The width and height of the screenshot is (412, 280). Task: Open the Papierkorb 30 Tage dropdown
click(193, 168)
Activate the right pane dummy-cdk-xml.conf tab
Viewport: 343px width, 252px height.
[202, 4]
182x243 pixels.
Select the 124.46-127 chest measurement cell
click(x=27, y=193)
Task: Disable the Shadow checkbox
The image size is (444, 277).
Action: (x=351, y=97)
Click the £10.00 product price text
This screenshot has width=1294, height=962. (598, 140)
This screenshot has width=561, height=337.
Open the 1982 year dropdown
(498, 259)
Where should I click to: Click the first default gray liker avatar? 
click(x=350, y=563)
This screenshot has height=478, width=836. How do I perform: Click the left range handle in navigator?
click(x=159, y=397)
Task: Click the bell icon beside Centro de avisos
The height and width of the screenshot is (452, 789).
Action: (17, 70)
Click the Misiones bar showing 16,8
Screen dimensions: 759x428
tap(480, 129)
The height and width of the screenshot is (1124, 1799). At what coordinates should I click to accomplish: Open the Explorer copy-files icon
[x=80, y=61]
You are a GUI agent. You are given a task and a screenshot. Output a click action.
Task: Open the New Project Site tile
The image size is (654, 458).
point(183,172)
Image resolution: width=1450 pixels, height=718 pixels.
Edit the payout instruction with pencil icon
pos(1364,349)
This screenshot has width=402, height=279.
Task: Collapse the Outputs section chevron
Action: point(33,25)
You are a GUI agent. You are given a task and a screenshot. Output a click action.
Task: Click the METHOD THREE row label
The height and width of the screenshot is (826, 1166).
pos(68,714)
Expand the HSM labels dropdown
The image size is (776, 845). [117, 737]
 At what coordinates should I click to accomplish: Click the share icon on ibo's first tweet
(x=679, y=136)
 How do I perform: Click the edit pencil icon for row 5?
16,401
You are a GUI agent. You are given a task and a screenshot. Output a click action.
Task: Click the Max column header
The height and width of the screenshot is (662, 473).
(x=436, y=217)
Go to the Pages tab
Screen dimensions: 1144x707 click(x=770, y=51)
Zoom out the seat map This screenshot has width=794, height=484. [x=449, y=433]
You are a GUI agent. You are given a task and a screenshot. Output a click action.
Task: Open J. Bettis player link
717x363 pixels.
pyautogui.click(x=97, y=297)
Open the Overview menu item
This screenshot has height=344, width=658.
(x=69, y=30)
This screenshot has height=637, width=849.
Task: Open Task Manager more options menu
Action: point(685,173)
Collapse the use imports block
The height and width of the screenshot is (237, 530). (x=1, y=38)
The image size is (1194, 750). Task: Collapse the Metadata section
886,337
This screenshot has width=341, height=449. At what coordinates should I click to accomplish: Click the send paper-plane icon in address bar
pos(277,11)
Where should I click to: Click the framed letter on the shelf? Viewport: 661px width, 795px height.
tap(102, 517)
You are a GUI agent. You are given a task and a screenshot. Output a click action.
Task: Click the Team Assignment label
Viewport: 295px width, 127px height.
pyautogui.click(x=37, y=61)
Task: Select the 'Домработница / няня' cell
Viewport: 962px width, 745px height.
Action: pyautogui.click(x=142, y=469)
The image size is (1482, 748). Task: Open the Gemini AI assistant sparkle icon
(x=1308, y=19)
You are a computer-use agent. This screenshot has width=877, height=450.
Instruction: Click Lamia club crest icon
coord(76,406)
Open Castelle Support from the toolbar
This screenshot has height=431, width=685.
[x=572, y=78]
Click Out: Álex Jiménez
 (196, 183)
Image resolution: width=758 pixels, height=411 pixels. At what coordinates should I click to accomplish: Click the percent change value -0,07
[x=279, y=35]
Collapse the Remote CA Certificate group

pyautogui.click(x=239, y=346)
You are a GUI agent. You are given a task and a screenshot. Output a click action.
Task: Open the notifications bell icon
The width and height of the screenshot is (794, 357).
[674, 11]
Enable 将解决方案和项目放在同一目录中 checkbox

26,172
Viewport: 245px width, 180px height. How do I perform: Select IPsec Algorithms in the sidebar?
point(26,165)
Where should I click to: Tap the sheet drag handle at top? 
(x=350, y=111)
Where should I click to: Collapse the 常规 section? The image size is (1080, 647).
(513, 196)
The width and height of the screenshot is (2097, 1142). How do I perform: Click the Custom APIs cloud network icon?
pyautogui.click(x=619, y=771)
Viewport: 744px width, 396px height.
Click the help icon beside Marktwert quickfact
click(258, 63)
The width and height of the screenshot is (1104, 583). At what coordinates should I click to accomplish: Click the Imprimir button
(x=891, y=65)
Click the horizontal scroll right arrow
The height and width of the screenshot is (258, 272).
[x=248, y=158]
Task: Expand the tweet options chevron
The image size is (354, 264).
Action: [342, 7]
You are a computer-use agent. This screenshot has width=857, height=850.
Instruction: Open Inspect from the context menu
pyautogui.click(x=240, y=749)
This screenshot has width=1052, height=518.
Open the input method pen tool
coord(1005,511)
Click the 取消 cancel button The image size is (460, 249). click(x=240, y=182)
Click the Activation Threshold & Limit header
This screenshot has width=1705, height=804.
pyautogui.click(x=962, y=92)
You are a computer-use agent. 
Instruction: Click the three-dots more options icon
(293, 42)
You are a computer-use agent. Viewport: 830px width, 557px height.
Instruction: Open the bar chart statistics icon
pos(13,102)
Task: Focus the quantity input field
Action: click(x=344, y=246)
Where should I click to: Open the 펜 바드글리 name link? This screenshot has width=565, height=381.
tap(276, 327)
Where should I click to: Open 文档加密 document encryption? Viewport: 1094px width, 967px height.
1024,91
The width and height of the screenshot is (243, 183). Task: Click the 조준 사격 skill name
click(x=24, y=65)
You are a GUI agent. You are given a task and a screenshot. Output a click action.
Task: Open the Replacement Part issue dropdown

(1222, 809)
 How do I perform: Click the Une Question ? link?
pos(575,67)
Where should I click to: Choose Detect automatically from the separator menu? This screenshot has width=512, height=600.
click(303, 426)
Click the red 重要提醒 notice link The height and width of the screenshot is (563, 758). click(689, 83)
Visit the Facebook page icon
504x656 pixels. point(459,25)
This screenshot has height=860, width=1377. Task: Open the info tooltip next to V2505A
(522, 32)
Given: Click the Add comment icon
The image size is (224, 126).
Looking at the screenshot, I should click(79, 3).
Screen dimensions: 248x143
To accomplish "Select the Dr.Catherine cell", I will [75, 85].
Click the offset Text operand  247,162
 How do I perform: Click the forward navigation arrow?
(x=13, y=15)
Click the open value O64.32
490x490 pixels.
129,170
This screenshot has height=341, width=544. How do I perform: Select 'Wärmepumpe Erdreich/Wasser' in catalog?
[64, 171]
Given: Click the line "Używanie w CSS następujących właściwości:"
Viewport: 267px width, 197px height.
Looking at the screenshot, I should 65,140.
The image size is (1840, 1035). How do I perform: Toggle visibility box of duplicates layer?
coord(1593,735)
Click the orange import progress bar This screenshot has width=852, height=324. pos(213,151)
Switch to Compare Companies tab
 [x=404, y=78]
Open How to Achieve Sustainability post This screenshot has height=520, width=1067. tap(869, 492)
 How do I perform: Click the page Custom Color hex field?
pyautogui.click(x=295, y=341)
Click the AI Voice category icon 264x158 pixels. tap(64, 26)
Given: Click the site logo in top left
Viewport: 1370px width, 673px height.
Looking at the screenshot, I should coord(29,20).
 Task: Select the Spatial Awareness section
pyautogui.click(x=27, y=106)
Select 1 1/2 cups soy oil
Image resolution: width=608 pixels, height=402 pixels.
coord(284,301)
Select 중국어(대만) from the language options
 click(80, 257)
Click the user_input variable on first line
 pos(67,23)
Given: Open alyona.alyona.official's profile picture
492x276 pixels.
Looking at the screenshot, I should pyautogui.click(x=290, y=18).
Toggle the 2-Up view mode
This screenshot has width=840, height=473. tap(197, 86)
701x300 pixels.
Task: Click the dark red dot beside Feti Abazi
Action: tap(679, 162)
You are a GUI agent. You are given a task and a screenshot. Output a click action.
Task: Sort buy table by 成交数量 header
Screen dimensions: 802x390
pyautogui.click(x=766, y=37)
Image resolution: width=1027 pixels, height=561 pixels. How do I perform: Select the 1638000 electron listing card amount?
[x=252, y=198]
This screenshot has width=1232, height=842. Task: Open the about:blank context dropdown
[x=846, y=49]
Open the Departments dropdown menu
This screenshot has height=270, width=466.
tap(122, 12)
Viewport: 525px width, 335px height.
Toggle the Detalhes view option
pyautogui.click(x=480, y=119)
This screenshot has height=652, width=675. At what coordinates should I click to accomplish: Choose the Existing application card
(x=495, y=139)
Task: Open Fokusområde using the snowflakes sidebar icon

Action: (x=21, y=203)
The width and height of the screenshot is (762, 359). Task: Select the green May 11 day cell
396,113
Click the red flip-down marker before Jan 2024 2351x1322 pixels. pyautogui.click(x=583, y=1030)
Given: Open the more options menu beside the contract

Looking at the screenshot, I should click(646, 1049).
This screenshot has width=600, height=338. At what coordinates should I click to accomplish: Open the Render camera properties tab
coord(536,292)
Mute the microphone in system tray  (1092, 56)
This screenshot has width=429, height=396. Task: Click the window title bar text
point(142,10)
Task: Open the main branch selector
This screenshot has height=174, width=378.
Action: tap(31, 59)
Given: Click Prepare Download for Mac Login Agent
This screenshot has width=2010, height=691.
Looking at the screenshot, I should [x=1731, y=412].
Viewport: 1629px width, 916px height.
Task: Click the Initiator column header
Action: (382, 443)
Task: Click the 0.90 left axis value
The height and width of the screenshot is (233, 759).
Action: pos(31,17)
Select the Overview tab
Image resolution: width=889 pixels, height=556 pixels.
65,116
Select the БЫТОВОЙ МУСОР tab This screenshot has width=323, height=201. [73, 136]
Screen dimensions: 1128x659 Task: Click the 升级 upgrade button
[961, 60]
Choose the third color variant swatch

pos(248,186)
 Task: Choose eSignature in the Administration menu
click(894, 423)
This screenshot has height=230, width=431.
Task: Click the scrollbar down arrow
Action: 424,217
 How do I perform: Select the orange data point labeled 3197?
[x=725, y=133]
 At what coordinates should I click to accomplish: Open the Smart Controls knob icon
=======
# Written request
Put everything from the line containing "Click the AI" down to the line containing "should pyautogui.click(x=290, y=18)." into a Markdown table with the columns Row and Line. Number each line in the Row column and leave out any blank lines.

# Solved problem
| Row | Line |
|---|---|
| 1 | Click the AI Voice category icon 264x158 pixels. tap(64, 26) |
| 2 | Given: Click the site logo in top left |
| 3 | Viewport: 1370px width, 673px height. |
| 4 | Looking at the screenshot, I should coord(29,20). |
| 5 |  Task: Select the Spatial Awareness section |
| 6 | pyautogui.click(x=27, y=106) |
| 7 | Select 1 1/2 cups soy oil |
| 8 | Image resolution: width=608 pixels, height=402 pixels. |
| 9 | coord(284,301) |
| 10 | Select 중국어(대만) from the language options |
| 11 |  click(80, 257) |
| 12 | Click the user_input variable on first line |
| 13 |  pos(67,23) |
| 14 | Given: Open alyona.alyona.official's profile picture |
| 15 | 492x276 pixels. |
| 16 | Looking at the screenshot, I should pyautogui.click(x=290, y=18). |